Funnily enough I went to Kew Gardens last week for the Swing in the park season and saw the Bootleg Beatles (2nd time I've seen them), anybody interested in the Beatles music should go and see them, they are, well only one word for it......fab.

My mum wasn't wrong about the ticket prices just unearthed these posters on google, have no recollection of the support we must have seen:doublesho


----------



## little john

I was a late starter when it comes to concerts I can remember 15th July 2000 and the 16th July 2000 both Oasis dates at the Reebok, I had tried for the Maine Road tickets but they sold out before I got through I was useing the payphone at college to phone and missed a maths lesson trying.

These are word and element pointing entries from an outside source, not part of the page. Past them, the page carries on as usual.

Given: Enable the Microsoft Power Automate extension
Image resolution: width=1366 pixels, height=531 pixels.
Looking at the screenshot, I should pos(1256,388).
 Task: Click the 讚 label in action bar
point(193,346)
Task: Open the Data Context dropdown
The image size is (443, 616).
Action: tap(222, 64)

Was it volentary? not really I work at the Reebok so got paid to work then went and watched the concert for free We even got the see the Mondays doing their sound check etc. But If I hadnt been working there I would have been there anyway.


----------



## bmw320i

This was my first! Just moved to the UK from Africa and was loving every moment of this gig!


17/08/1991 
AC/DC, Metallica, Motley Crue, Queensryche, The Black Crowes 

Was the start of many more.........................


----------



## Pieface876

First band I saw through choice was Funeral For a Friend, supported by Fightstar and Beyond All Reason. This was in Liverpool University.

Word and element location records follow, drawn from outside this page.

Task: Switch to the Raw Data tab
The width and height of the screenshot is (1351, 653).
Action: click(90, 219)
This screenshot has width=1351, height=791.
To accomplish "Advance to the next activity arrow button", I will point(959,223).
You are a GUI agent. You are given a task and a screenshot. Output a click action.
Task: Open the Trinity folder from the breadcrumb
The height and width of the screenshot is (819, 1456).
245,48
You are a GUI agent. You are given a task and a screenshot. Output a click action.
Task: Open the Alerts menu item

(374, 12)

First band I ever saw though was Another Level in Downtown Disney, Florida.


----------



## Geetarman

Was probably be Ocean Colour Scene, Cast & Oasis on Irvine Beach somewhere around '95 maybes, unless you count the Boo Radleys and Texas at a Radio one roadshow?


----------



## geert dr

First band i saw was AC/DC , can't remember the year ,late eighties i think !
Had a peeping noise in my ears for about 2 days !


----------



## DPN

The Smashing pumpkins @ Summerfest Milwaukee USA


----------



## johnbuck

Def Leppard at the Speakeasy in Middlesbrough about 1979


----------



## alan hanson

late starter kings of leon


----------



## one_question

Saw Foreigner on their Agent Provocateur tour in about 1985. It was at the NEC and I can’t remember who the support was. I just remember them saying their name and the whole crowd seemed to shout back “who?”. I know the band said their name again and got a similar response – so gave up trying to give their name. I thought that it was Aerosmith – but having done a wikipedia – this seems unlikely. I do know that they then became quite ‘big’ afterwards though.

I’ve been to see various groups. I think that the best one visually must have been Pink Floyd at Maine Road whilst the best performers must have been Genesis at Roundhay Park – saw them twice,


----------



## Mars Red Mike

Morbid Angel I think was the first band I ever saw live, at JB's in Dudley


----------



## Mars Red Mike

one_question said:


> I've been to see various groups. I think that the best one visually must have been Pink Floyd at Maine Road


jammy sod


----------



## BigErn

I used to go to watch a lot of local rock bands and bloody loved it but never saw any "famous" bands till a month or so ago where I went to see Oasis at the Stadium Of Light.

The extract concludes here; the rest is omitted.